The image we will try to overlay is on this page[d]. I've tried to contact the intellectual property holders of the map, but to no avail. Since the Swedish intellectual property laws make no exception for "quoting" maps, I can't provide any illustrative images here. You should, however, be able to download the map yourself and use it in Google Earth.
2.1. Choosing Reference Points
We start by choosing the reference points. Good points are for example centers of crossings or roundabouts. Then we measure the image and map coordinates of the reference points.
2.2. Using the Values
With these values, we just have to add the width and height of the overlay image and we're done. To save you the hassle of copying and pasting the values:
3. Result
The algorithm can be used to create an image overlay on a Google Maps map:
var overlay = monochrome.maps.ImageOverlay.fromReferencePoints (
map, "google-maps-google-earth-image-overlay-kistahojden.png",
{
lat: 59.412744,
lon: 17.932549,
x: 270,
y: 582
},
{
lat: 59.411911,
lon: 17.941253,
x: 845,
y: 190
},
{
width: 960,
height: 683
}
);
In the overlay below, I've replaced the actual map with two big red spots where the roundabouts were due to IP issues. You should, however, be able to see that the red spots match the roundabouts.
4. The Math Behind
The basic idea is to decompose the transformation from image coordinates to world ("map" or latitude / longitude) coordinates into three steps:
-
A rotation that aligns the line between the two reference points in the image with the line between the two reference points in the map.
-
A translation that moves the image so that the first reference point pair coincides.
-
A scaling that aligns the second reference point pair.

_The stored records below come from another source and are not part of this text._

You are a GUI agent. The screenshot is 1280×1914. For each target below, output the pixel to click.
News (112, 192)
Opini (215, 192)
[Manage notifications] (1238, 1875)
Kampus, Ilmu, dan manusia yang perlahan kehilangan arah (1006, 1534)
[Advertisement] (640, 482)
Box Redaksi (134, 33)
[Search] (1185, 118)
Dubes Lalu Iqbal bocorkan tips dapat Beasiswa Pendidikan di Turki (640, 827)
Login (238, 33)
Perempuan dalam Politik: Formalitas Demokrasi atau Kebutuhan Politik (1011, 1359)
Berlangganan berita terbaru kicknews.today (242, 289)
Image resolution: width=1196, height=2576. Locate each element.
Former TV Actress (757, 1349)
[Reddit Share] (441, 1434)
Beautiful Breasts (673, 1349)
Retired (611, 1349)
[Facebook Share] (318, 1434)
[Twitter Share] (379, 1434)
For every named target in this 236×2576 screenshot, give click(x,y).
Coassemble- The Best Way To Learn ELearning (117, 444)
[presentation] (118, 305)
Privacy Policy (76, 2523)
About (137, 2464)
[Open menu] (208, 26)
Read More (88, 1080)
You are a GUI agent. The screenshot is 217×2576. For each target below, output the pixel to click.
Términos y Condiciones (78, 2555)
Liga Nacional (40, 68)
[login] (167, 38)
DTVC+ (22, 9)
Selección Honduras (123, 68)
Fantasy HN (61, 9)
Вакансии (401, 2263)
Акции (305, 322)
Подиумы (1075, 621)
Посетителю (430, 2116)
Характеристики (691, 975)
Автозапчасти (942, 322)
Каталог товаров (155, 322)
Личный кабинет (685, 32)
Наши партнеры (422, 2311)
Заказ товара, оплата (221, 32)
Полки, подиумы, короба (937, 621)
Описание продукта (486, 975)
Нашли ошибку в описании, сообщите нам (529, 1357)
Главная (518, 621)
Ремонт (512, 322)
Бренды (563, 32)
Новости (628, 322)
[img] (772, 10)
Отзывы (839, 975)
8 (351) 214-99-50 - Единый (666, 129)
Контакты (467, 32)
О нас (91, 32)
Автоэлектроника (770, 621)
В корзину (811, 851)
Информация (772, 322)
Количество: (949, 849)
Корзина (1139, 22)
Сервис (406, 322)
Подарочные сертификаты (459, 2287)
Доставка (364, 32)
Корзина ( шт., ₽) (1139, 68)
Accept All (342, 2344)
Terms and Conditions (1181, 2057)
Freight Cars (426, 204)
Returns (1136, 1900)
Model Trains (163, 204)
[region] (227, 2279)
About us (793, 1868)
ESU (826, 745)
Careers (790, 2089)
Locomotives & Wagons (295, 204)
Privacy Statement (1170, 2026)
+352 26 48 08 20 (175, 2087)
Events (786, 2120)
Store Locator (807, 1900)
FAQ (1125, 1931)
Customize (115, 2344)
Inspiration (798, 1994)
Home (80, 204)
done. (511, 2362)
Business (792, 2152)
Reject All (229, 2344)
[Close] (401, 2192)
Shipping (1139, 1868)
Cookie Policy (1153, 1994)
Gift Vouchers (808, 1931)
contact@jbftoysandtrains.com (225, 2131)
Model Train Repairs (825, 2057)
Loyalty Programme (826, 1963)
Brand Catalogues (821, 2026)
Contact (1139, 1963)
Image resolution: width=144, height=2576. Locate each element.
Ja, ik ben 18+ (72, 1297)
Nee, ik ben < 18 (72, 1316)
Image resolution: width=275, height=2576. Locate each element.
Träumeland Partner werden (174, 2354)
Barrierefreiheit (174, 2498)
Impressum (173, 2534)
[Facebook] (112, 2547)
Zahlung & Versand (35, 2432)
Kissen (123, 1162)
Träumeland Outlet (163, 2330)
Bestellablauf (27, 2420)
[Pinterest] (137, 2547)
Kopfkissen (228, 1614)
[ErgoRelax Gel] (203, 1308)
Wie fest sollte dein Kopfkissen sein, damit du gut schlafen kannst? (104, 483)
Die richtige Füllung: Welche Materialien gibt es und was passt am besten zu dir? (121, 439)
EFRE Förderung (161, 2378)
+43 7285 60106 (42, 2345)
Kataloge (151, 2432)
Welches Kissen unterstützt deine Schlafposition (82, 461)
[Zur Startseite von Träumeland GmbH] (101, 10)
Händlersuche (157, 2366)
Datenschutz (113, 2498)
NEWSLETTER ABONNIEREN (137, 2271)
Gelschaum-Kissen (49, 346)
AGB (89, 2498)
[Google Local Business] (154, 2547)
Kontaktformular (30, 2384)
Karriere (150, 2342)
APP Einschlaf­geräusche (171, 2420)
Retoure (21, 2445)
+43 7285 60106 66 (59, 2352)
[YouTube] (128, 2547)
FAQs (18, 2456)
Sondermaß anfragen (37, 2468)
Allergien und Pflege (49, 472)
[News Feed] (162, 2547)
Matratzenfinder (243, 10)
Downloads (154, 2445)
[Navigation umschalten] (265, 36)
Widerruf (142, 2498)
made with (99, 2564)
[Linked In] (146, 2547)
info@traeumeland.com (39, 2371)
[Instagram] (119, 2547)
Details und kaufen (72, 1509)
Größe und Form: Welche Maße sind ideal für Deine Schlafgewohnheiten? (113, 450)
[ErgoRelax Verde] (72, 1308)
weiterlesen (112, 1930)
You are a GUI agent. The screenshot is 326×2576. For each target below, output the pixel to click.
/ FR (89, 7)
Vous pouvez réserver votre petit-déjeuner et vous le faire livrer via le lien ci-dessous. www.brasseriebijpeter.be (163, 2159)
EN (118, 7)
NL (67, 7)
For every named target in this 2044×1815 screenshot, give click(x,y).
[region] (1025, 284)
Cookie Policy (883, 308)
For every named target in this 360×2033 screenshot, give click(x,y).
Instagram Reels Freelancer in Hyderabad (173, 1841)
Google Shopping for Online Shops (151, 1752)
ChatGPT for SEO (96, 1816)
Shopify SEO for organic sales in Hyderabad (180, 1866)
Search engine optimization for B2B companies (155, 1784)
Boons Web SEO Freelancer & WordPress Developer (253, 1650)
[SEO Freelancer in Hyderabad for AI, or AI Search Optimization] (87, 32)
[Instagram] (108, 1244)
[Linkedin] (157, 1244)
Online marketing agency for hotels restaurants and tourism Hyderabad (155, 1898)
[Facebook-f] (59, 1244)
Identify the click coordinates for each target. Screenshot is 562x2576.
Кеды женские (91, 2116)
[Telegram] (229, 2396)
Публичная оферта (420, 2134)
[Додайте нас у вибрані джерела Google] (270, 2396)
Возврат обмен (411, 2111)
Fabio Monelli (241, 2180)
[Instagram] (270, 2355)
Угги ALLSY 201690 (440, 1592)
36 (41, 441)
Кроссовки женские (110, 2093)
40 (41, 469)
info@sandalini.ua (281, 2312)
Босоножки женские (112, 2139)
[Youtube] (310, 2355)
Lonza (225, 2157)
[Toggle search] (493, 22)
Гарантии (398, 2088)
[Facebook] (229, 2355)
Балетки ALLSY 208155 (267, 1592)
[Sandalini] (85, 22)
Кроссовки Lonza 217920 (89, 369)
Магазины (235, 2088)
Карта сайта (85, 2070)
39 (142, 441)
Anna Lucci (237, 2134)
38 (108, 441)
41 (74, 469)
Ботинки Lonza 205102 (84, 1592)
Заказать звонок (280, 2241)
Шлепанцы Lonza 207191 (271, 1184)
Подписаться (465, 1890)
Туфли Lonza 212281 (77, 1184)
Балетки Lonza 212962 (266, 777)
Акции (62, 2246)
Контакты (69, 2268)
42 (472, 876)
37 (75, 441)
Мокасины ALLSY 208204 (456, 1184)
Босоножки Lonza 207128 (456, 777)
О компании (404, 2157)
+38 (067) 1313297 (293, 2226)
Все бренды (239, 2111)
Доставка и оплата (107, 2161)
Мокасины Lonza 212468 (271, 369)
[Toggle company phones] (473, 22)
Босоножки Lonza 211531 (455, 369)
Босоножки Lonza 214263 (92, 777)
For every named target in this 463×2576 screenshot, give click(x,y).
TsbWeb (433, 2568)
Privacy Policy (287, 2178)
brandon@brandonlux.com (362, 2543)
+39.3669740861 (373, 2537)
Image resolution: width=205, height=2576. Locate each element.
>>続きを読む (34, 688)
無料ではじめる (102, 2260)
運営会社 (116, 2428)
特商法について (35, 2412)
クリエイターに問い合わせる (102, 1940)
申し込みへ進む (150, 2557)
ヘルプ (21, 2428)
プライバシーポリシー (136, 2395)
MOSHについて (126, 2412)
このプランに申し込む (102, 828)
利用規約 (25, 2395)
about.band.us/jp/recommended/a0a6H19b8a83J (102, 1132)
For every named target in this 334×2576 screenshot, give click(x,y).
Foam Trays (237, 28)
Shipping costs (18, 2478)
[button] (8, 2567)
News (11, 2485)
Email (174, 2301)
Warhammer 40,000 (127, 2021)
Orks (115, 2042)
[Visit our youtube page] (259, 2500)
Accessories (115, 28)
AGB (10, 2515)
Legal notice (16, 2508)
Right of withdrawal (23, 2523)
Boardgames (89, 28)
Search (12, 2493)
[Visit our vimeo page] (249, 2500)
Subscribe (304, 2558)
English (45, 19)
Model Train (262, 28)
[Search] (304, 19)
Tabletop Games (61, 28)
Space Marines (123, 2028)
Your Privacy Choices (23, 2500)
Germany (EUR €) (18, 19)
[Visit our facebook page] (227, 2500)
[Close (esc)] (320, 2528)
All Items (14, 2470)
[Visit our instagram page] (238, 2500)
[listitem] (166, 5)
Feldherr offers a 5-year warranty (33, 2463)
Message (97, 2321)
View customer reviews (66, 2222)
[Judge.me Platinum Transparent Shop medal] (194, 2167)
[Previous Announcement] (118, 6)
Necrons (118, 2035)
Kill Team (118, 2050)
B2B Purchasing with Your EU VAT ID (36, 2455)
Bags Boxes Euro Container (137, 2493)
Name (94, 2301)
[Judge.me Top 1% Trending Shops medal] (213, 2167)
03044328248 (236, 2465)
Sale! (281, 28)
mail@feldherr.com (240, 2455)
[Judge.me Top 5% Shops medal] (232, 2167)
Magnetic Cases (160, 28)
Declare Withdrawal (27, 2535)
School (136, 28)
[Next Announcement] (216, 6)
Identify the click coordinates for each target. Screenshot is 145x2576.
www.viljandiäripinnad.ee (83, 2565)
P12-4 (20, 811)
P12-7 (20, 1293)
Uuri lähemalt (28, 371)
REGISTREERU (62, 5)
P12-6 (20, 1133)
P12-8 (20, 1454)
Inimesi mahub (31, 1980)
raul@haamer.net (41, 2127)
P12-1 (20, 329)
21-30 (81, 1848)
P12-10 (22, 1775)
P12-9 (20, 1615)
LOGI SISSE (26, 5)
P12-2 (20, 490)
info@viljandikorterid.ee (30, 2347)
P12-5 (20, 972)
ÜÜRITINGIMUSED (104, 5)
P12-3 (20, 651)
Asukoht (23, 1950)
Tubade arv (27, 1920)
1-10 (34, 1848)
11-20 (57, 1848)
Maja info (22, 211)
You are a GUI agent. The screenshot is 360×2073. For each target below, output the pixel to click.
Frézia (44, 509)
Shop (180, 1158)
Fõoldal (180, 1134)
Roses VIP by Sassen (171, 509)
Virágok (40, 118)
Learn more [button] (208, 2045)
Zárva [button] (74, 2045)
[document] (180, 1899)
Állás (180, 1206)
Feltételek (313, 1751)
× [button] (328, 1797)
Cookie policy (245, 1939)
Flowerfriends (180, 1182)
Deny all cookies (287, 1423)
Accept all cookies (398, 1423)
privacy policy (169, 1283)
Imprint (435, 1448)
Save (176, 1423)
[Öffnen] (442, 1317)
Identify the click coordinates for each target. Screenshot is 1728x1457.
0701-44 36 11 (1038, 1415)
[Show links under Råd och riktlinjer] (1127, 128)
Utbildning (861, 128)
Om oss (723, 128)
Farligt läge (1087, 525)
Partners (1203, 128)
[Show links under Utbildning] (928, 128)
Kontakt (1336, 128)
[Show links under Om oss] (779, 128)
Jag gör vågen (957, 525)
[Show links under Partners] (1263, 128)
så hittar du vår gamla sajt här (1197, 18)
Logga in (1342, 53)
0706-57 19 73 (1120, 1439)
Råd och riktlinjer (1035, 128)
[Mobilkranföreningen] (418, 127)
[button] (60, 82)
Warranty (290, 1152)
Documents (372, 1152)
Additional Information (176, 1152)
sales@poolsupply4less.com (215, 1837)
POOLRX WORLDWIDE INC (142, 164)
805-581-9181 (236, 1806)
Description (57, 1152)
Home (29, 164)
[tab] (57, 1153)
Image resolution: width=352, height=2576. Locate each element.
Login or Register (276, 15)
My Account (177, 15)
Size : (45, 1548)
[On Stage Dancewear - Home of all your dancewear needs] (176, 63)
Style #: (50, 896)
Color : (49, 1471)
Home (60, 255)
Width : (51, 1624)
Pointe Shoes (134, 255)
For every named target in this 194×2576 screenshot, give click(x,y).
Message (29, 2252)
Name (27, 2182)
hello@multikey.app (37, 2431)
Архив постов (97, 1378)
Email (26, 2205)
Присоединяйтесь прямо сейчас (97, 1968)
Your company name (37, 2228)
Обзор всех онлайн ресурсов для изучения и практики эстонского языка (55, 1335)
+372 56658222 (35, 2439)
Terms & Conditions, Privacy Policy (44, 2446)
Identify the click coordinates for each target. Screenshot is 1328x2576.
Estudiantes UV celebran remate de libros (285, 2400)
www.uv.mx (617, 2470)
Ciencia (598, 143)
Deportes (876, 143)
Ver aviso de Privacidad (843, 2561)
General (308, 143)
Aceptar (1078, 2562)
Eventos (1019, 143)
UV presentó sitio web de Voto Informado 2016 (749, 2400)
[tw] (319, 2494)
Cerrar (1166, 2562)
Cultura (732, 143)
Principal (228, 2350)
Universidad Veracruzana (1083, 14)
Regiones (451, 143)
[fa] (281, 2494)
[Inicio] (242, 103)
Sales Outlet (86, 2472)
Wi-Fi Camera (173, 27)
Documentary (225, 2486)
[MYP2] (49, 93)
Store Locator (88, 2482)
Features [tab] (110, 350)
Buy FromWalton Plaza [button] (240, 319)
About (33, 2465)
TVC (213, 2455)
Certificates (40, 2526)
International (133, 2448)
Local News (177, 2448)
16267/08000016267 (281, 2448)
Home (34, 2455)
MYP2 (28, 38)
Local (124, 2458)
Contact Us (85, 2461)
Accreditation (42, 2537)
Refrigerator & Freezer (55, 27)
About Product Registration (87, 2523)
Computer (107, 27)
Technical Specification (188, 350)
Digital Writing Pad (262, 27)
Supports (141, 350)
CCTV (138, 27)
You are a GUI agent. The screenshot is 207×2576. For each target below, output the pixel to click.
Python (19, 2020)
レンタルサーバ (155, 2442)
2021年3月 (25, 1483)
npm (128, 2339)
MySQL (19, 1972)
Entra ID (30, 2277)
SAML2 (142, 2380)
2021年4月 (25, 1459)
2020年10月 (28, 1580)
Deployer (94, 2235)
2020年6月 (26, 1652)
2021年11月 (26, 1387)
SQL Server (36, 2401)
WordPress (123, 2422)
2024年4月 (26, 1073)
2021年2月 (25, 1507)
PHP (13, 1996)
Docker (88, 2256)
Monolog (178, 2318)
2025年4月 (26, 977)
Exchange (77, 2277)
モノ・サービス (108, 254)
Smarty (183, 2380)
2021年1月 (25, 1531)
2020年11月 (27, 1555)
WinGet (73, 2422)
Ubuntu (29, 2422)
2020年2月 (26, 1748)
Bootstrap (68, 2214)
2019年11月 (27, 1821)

I will refer to the two reference point pairs as p_(1) and p_(2) . Each point pair has an x and a y coordinate - for the point in the image, as well as a latitude and a longitude coordinate - for the point on the map. These four numbers will be called p_(n,x) , p_(n,y) , p_(n,lat) , p_(n,lon) for n = 1,2 .
First, let's compute the deltas:
Delta_(x) = p_(2,x)-p_(1,x)
Delta_(y) = p_(2,y)-p_(1,y)
Delta_(lat) = p_(2,lat)-p_(1,lat)
Delta_(lon) = p_(2,lon)-p_(1,lon)
4.1. Rotation
We define the "width" of a degree of latitude or longitude as the distance along the surface between two parallells (lines of constant latitude) or meridians (lines of constant longitude). As we move north or south from the equator, the width of each longitude degree shrinks, and reaches zero at the poles. When computing angles in lat/long space, we need to compensate for that. Fortunately, we can compute an "average latitude per longitude ratio" for the overlay and not be far off. For a latitude lat , the ratio of the surface length of a latitude degree to longitude degree is:
lat:lon = 1:cos(lat)
That is, at the equator, one degree of latitude is as wide as one degree of longitude, but halfway to the pole, one degree of longitude is only ~70% of the width of one degree of latitude.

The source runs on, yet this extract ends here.